Information Risk Management Still Needs Improvement | e-Social + AI DL IoT | Scoop.it
From securityscorecard.com - February 27, 2019 5:34 AM

Cybersecurity threats and attacks across various business sectors are on the rise pressuring for organizations to continuously assess the risks to any information. While the General Data Protection Regulation (GDPR) has garnered a lot of buzz in 2018, many standards and regulations in the United States also require cybersecurity.

 

But what are the technical details and operational steps needed to meet the high level guidance on cybersecurity risk? A recent Advisen survey revealed some interesting statistics:

 

  • 35% of respondents rated data integrity risks as “high risk” versus only 22% that of rated business continuity risks, or cyber related business interruption
  • Only 60% of the risk professionals surveyed said their executive management team viewed cyber risk as a significant threat to the organization, down 23% from the previous year.
  • Only 53% knew of any updates or changes even after the 2017 high profile attack

 

In short, these statistics paint a grim picture over the state of cybersecurity in the United States.
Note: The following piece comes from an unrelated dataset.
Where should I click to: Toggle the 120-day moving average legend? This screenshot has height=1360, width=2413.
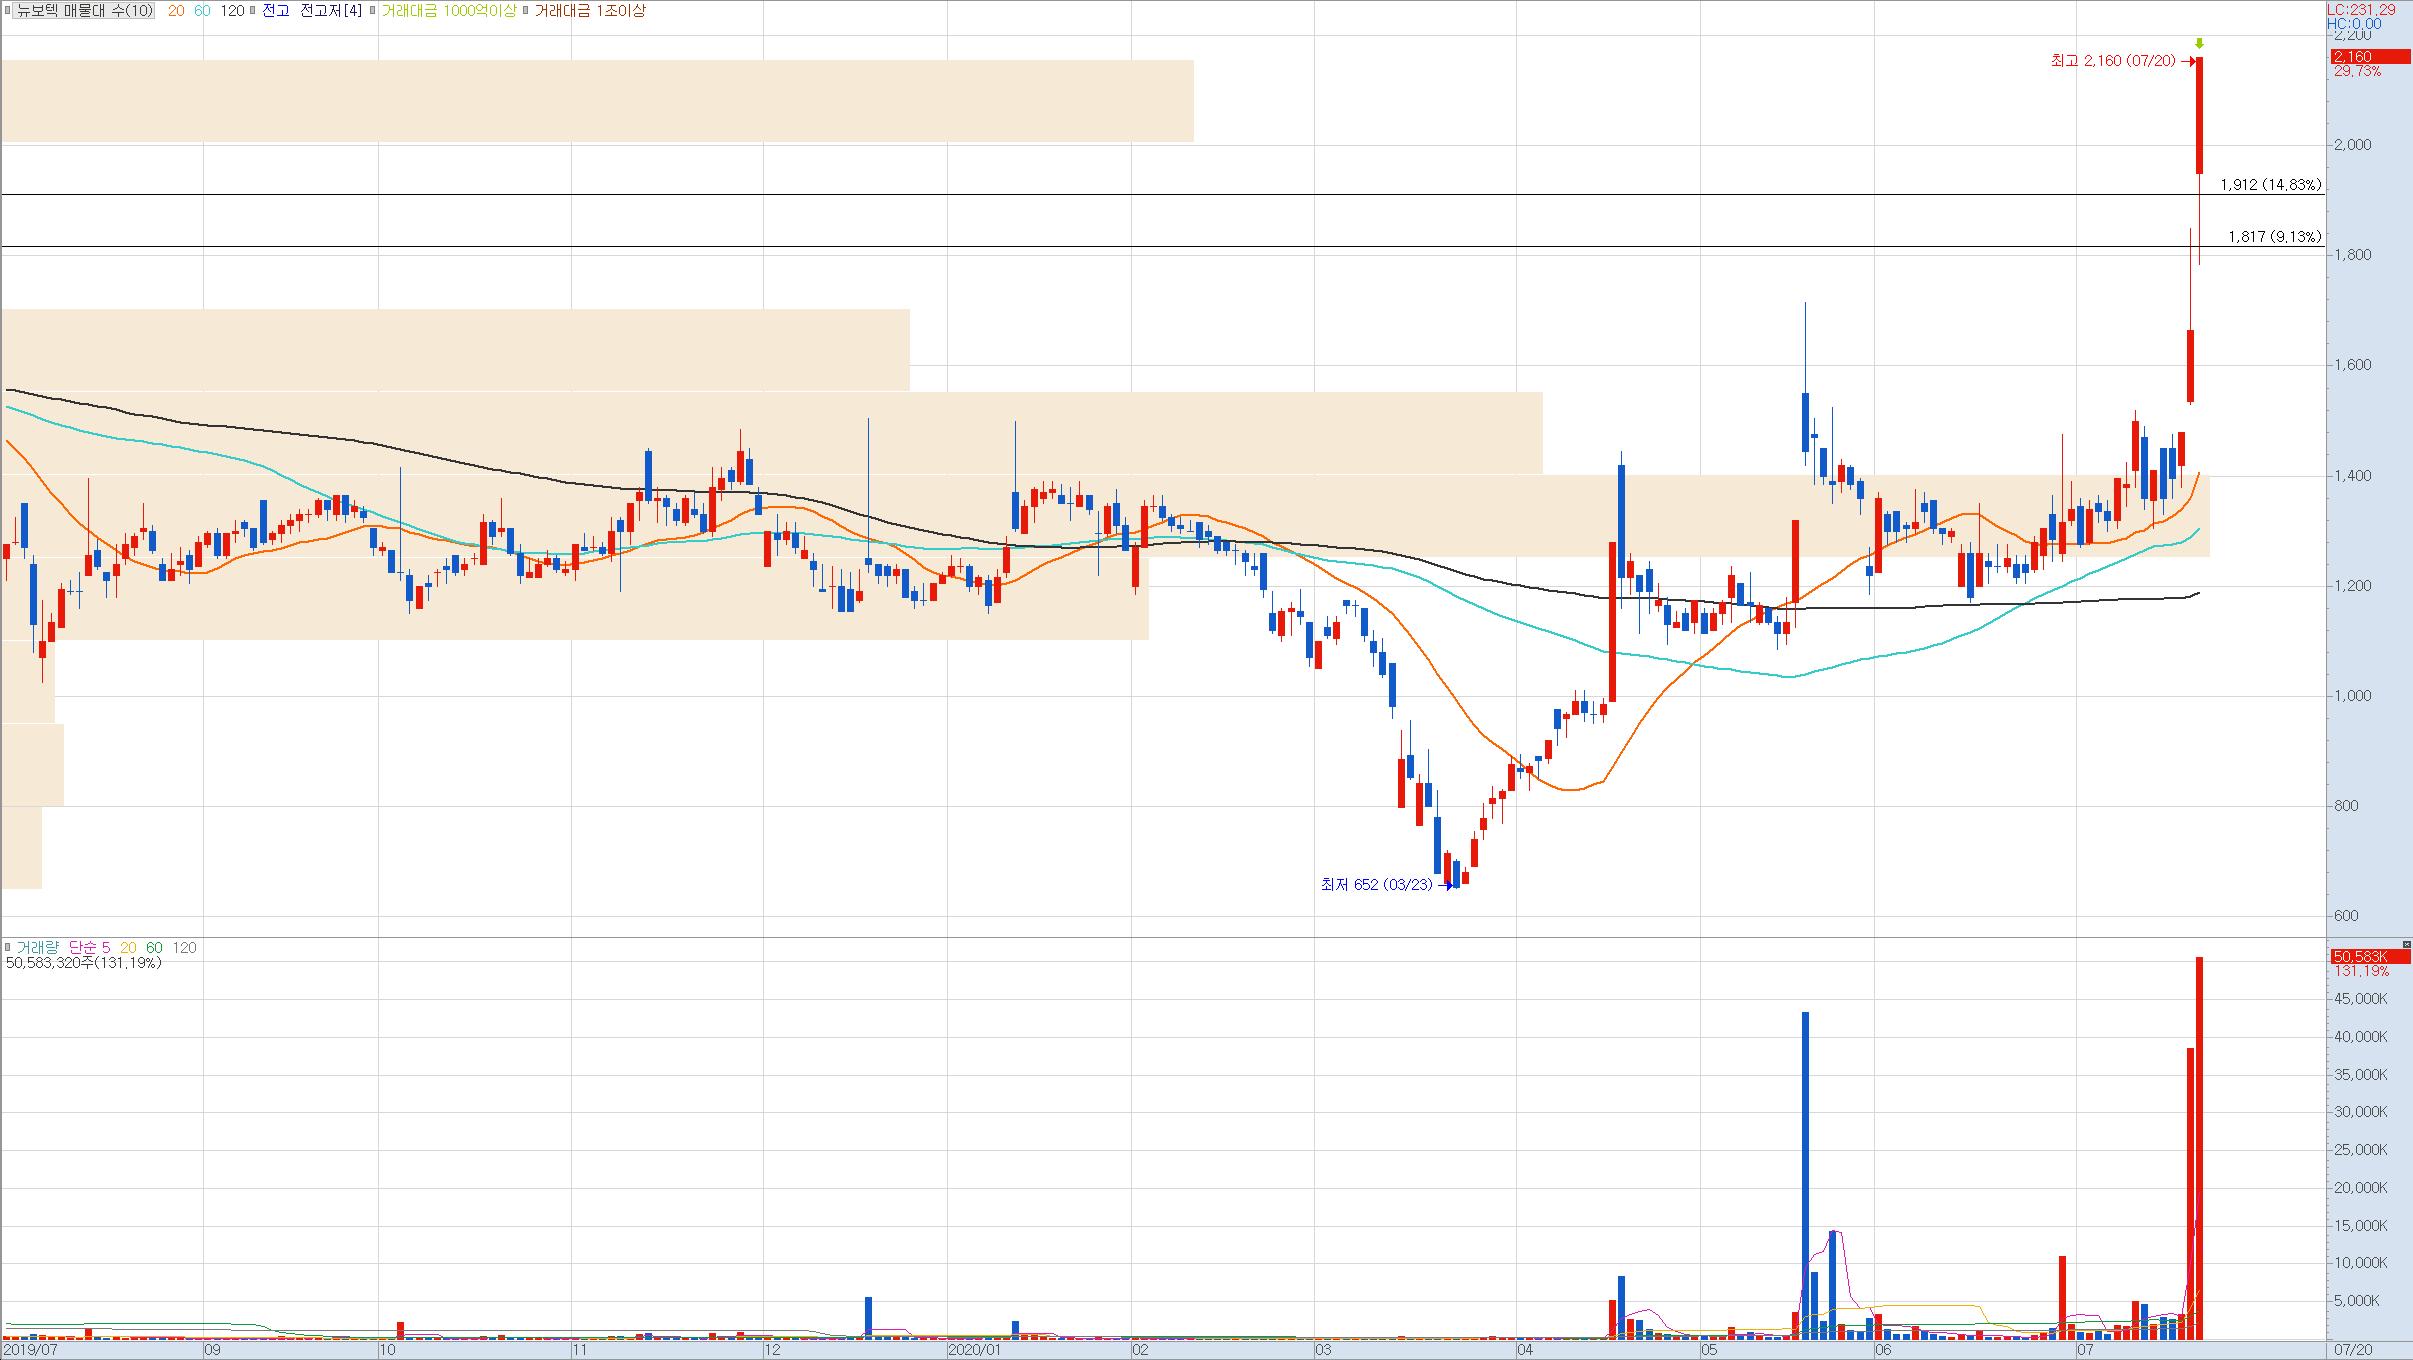[x=232, y=11]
While organizations are aware of the high risk of cyber attacks, management team involvement may be decreasing, and organizations may not be evolving their cybersecurity programs quickly enough.

 

Creating a Security First Risk Mitigation Posture
Many organizations have moved to a risk analysis security first compliance posture to enable stronger risk mitigation strategies and incorporate senior management oversight. However, identifying the potential risks to your environment only acts as the first step to understanding your overall risk. In order to identify all potential risks and engage in a full risk analysis that appropriately assesses the overall risk facing your data, you need to incorporate vendor risk as part of your risk management process.

 

That’s a lot of risk discussion, but you also have a lot of places in your overarching ecosystem that create vulnerabilities. Using a risk management process that establishes a security-first approach to your organization’s data environment and ecosystem means that you’re locking down potential weaknesses first and then backtracking to ensure you’ve aligned controls to standards and regulations. This approach, although it seems backward from a traditional compliance point-of-view, functions as a stronger risk mitigation program by continuously monitoring your data protection to stay ahead of hackers. Standards and regulations mean well, but as malicious attacks increasingly become sophisticated the best practices within these documents may be outdated in a single moment.

 

What is an Information Risk Management (IRM) Program?
An information risk management (IRM) program consists of aligning your information assets to a risk analysis, creating IRM policies that formalize the reasoning and decisions, and communicating these decisions with senior management and the Board of Directors. The National Institute of Standards and Technology (NIST) and the International Standards Organization (ISO) both provide guidance for establishing an IRM.